TypeVar allows you to create a placeholder for a type to be specified later. It’s particularly useful when you want to define a function or a class that can work with different types without explicitly specifying them.

from typing import TypeVar, List

# Define a TypeVar
T = TypeVar('T')  # Creating a placeholder type

# A function that returns the first item from a list of any type
def first_item(items: List[T]) -> T:
    return items[0]

# Using the function with different types
int_list = [1, 2, 3, 4, 5]
str_list = ['apple', 'banana', 'cherry']

result1 = first_item(int_list)  # Returns an integer
result2 = first_item(str_list)  # Returns a string

print("First item in int_list:", result1)  # Output: First item in int_list: 1
print("First item in str_list:", result2)  # Output: First item in str_list: apple

print(first_item.__annotations__)

Any Type Hint (For Complicated Scenarios)

For complicated scenarios, (or if we are lazy), just use the Any type hint.

from typing import Any

def add_numbers4(a: str, b: str) -> Any:
    return a + b

result = add_numbers3(5, 10)
print(result)
print(add_numbers4.__annotations__)

NewType Type Hint (A Wrapper)

Using NewType type hint, we are able to define our own aliases for different types to make it easier for our own understanding.

NewType and Type Aliases are quite similar but different. To illustrate better, I will provide a comparison based on the Type Alias example.

# Previous code from Type Alias
from typing import List, NewType

Vector = List[float]

def scale(scalar: float, vector: Vector) -> Vector:
    return [scalar * num for num in vector]

print("For Type Alias")
print(scale.__annotations__)


# Code for NewType
from typing import List, NewType

a = NewType('b', List[float])
print(type(a))
print(a)
print(a.__name__)

def scale(scalar: float, vector: a) -> a:
    return [scalar * num for num in vector]

print("For NewType")
print(scale.__annotations__)

Output for Type Alias is as below:

Output for NewType is as below:

It can be seen that when calling function.__annotations__, Type Alias will return the initial type. Whereas for Newtype, it will return a NewType. To call out the name of the NewType, you will have to call out the NewType.__name__

In short, what NewType is effectively doing is to create another distinct type that is based on another existing type. We can see from the below code that both UserId and ProductId are categorized as different types but they have the same underlying type (int).

# Code for NewType
from typing import NewType

# Creating distinct types for user ID and product ID
UserId = NewType('UserId', int)
ProductId = NewType('ProductId', int)

def process_user(user_id: UserId):
    # Process user using UserId
    print(f"Processing User ID: {user_id}")

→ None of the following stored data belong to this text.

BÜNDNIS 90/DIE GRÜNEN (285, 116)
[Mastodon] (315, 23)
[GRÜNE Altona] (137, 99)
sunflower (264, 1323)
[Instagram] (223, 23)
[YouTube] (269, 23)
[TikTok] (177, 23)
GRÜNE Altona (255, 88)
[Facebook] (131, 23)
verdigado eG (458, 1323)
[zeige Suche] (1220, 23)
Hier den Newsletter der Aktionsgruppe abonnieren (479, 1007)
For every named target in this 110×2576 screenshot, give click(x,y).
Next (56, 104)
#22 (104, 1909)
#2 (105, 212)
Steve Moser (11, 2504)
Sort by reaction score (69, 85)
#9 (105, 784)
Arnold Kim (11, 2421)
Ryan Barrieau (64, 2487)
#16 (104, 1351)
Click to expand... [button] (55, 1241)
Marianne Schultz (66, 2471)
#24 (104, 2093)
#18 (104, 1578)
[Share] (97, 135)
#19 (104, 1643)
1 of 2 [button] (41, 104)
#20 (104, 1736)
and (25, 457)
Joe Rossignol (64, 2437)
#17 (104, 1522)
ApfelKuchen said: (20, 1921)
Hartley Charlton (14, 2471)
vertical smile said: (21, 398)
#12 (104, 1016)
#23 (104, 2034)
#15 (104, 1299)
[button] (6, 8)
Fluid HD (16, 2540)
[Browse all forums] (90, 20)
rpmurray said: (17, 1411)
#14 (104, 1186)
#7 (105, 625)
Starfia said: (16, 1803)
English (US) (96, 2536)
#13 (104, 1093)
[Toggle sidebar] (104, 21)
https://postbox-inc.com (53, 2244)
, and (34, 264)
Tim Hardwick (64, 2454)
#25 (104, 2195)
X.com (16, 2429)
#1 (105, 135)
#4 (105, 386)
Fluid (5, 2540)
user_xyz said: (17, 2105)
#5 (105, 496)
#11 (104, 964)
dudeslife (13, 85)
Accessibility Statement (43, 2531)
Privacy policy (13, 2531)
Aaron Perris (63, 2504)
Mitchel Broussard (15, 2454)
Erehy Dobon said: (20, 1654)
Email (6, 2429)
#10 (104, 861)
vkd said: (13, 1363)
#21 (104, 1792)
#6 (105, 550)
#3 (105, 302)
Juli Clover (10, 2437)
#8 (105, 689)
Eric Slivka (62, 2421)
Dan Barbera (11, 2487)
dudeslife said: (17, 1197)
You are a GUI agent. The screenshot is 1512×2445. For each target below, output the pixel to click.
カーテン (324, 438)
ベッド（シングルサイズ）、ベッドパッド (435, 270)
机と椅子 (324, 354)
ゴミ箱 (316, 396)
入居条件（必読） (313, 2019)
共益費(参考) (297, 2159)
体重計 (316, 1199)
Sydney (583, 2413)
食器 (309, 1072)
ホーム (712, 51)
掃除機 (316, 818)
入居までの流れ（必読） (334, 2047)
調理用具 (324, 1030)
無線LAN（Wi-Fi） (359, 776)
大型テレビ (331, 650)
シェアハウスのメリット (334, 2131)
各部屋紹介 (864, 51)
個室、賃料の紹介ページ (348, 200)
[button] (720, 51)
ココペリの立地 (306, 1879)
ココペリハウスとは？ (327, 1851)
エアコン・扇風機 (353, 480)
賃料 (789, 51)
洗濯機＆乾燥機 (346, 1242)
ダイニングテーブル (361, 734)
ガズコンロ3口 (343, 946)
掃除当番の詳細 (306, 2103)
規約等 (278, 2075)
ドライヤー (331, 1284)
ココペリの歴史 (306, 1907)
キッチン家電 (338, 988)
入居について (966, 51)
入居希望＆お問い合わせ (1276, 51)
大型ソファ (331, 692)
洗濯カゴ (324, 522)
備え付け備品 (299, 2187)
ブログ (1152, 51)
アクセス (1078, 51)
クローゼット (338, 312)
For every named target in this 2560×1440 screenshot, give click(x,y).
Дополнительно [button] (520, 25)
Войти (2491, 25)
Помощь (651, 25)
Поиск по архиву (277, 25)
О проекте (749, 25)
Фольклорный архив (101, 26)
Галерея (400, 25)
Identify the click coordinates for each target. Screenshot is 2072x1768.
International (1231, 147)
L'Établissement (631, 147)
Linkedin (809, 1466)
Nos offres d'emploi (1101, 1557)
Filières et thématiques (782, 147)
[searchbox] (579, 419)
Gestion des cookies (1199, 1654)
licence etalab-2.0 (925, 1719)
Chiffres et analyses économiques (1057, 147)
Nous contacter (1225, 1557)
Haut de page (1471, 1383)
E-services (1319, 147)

def process_product(product_id: ProductId):
    # Process product using ProductId
    print(f"Processing Product ID: {product_id}")

# Usage of the distinct types
user_id = UserId(101)
product_id = ProductId(5001)

process_user(user_id)
process_product(product_id)

print(process_user.__annotations__)
print(process_product.__annotations__)

The full code is available in the Jupyter Notebook below.

Closing Thoughts

Type annotations in Python are a powerful tool for fortifying code quality and reducing bugs during development. While they enhance code clarity and error-catching abilities, integrating them demands additional time and effort. For smaller projects characterized by simplicity and easy comprehension, they might not seem essential. However, in larger endeavors, the advantages become unmistakably apparent.

Personally, I’ve witnessed the tangible benefits of type hints in larger projects, where they substantially bolstered maintainability and readability, leading to more robust and reliable codebases. Balancing the upfront investment against the long-term advantages is key, especially as projects scale and complexity grows. Ultimately, while not a silver bullet, type annotations undeniably serve as a valuable ally in crafting resilient and maintainable Python projects.